■ Problem to work on ■
Please duplicate the lines from the one containing "You are a computer-use" through the one containing "click(105, 174)", including both of those lines.
━━ Input records
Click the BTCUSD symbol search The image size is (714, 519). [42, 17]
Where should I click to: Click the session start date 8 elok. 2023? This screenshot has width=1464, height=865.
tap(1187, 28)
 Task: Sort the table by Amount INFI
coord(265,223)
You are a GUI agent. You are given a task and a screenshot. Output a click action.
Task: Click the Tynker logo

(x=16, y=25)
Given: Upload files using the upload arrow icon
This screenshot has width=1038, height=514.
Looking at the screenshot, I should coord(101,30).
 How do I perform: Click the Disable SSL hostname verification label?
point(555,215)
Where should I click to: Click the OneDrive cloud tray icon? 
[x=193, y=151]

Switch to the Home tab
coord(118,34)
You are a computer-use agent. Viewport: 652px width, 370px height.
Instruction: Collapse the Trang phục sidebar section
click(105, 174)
━━━━
━━ Input records
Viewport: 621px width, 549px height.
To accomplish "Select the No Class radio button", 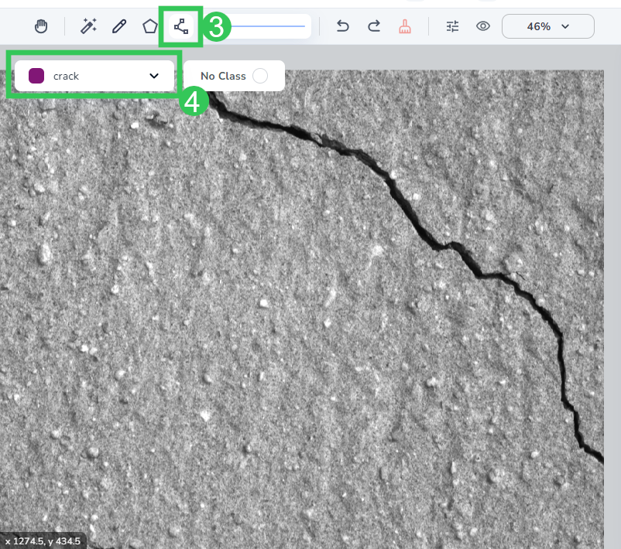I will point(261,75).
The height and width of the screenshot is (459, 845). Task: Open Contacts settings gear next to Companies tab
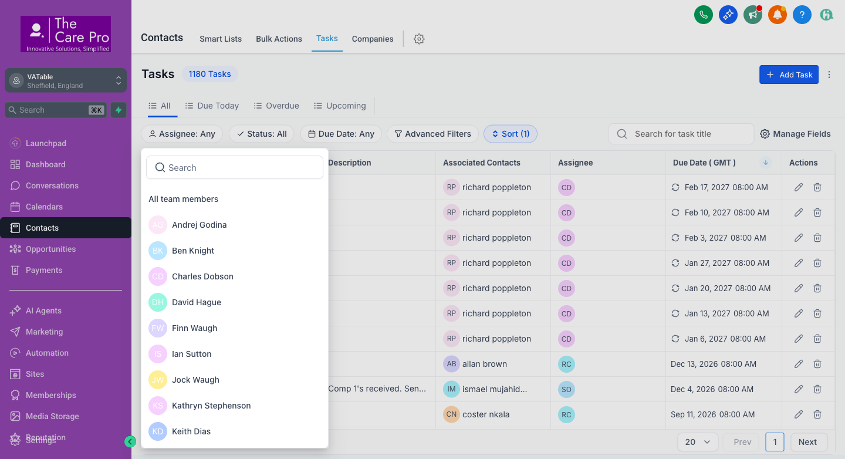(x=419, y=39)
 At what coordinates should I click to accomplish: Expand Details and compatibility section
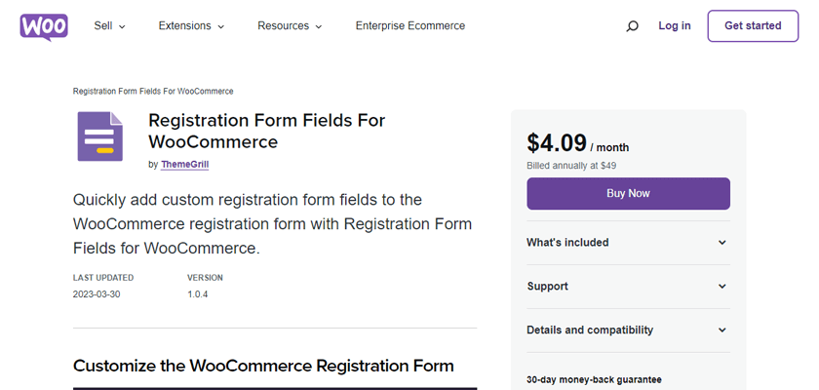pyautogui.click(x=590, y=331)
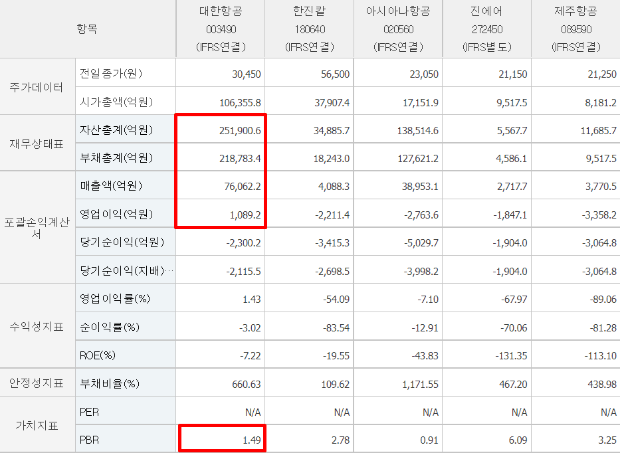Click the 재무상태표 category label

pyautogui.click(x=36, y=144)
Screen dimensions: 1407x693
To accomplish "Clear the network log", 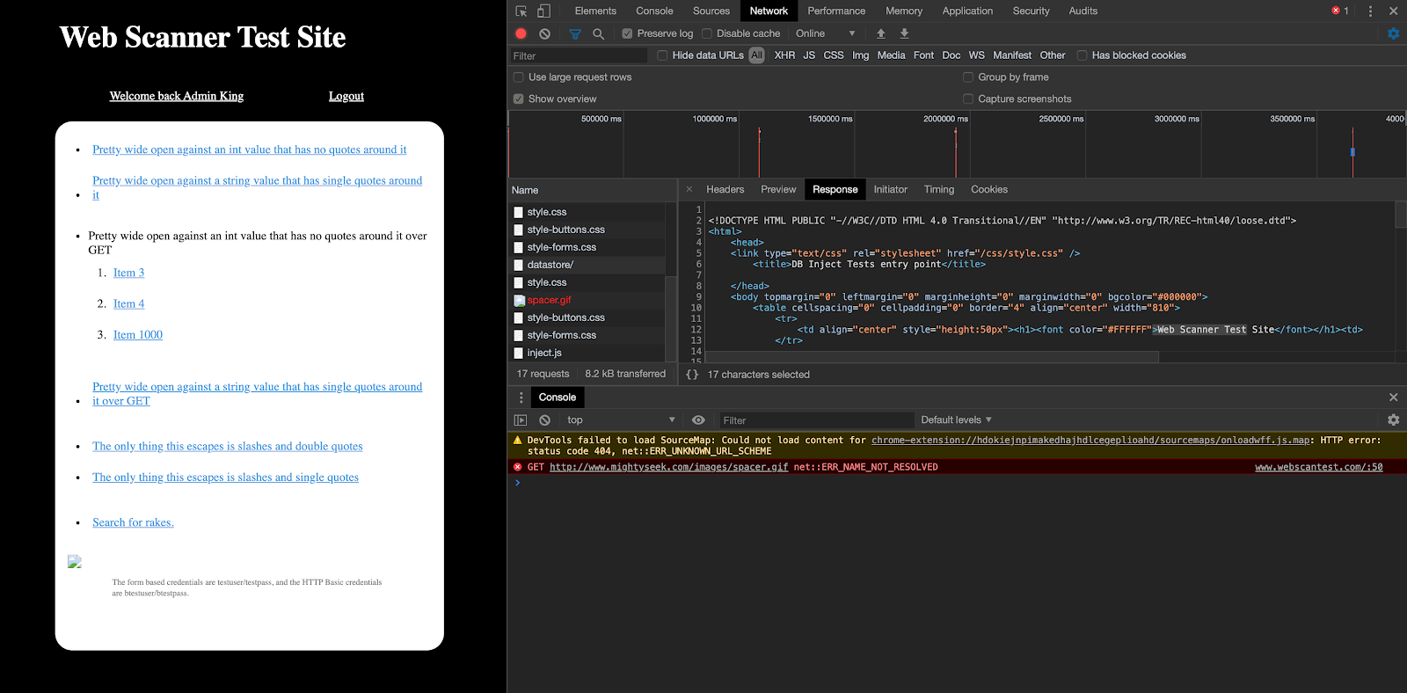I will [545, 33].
━━━━
■ Expected answer ■
You are a computer-use agent. Viewport: 652px width, 370px height.
Instruction: Collapse the Trang phục sidebar section
click(105, 174)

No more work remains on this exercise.